EXERCISE
Transcribe the data that follows in full. Leave out the pictures.

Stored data

-.-.-

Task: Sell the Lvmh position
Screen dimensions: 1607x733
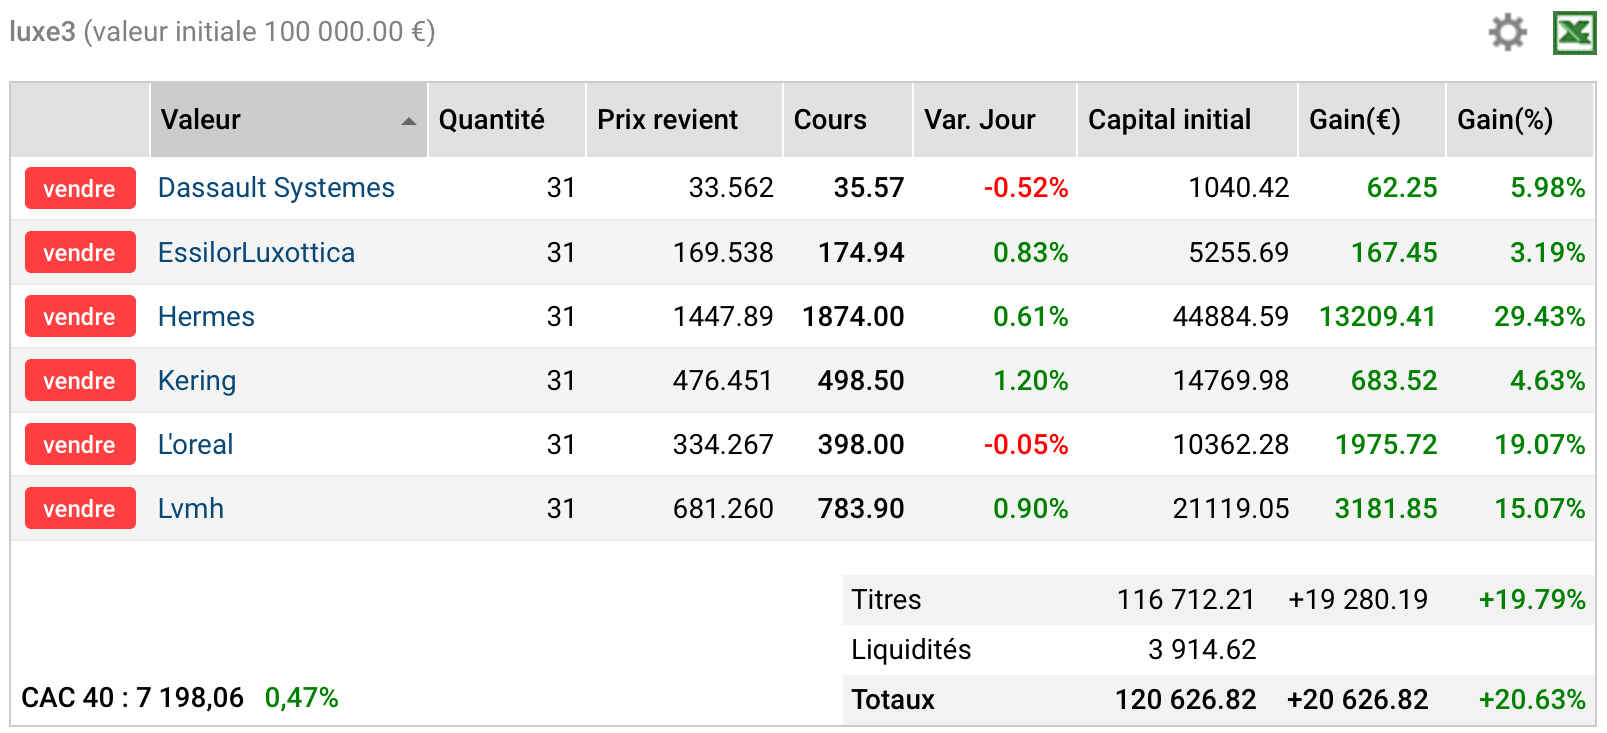Action: [x=80, y=508]
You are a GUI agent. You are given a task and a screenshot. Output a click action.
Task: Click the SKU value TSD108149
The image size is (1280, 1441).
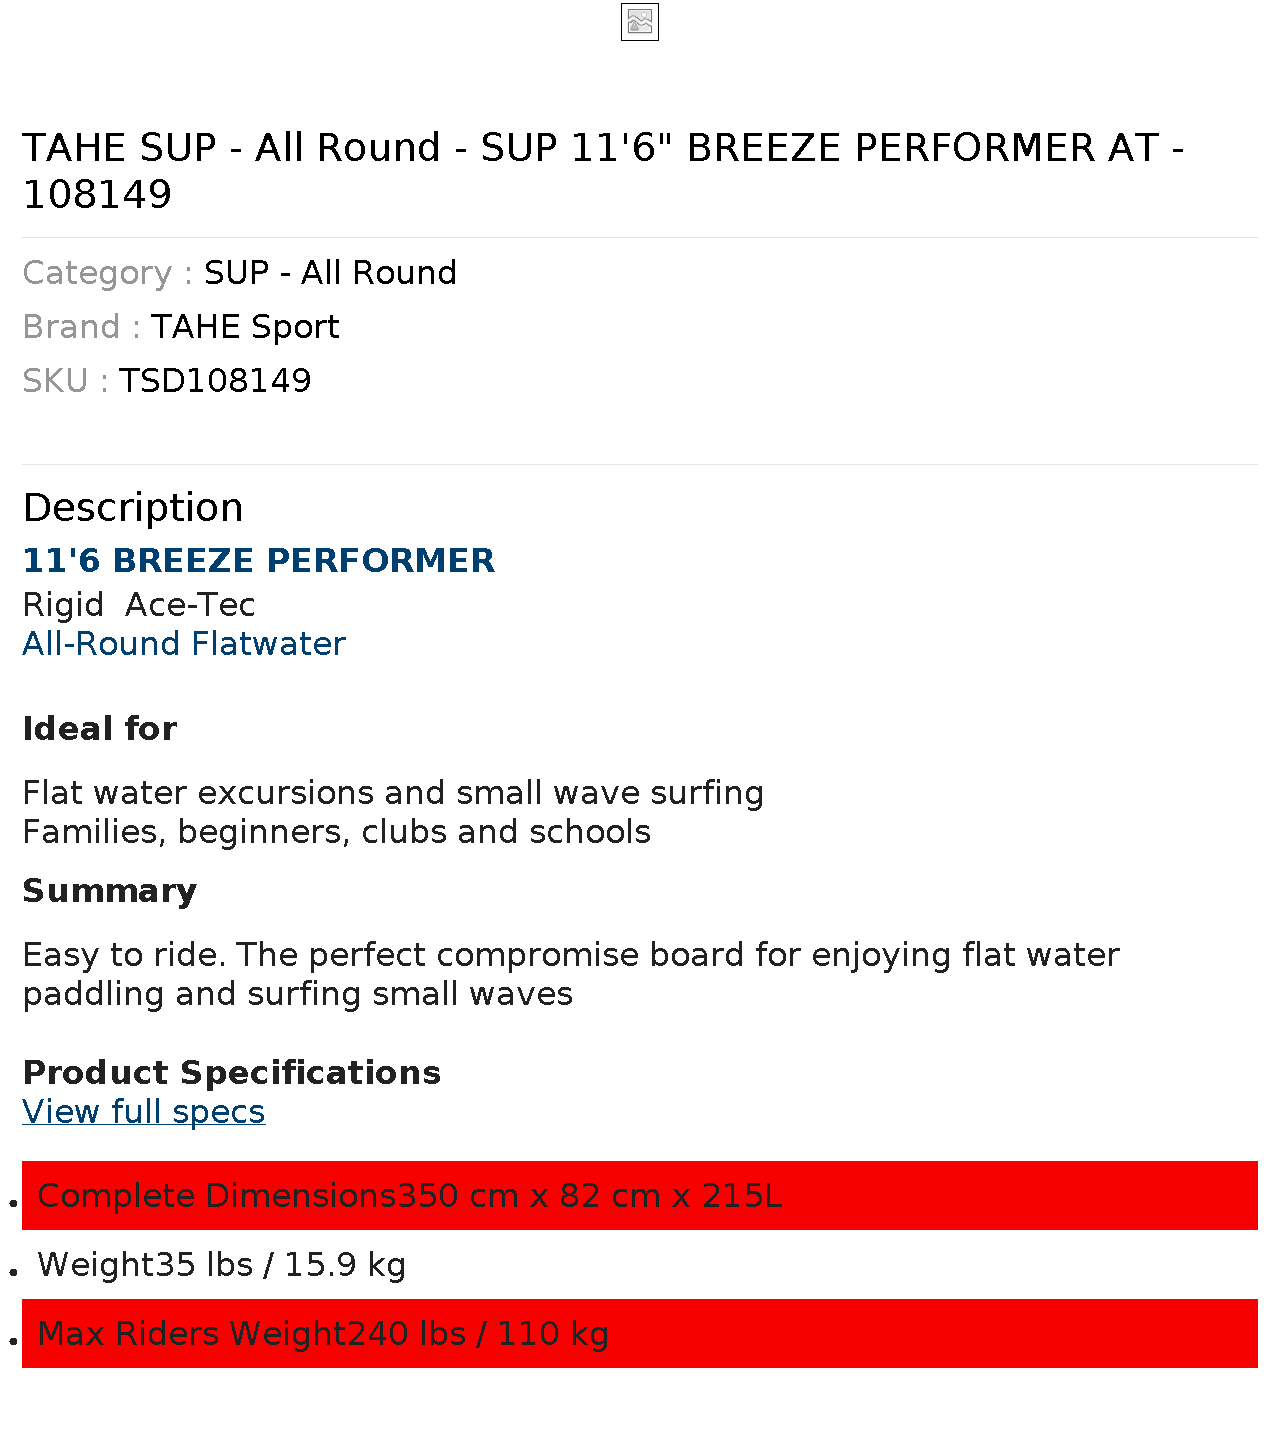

-.-.-

TASK RESPONSE
Task: Sell the Lvmh position
Screen dimensions: 1607x733
Action: [x=80, y=508]
You are a GUI agent. You are given a task and a screenshot. Output a click action.
Task: Click the SKU value TSD108149
The image size is (1280, 1441).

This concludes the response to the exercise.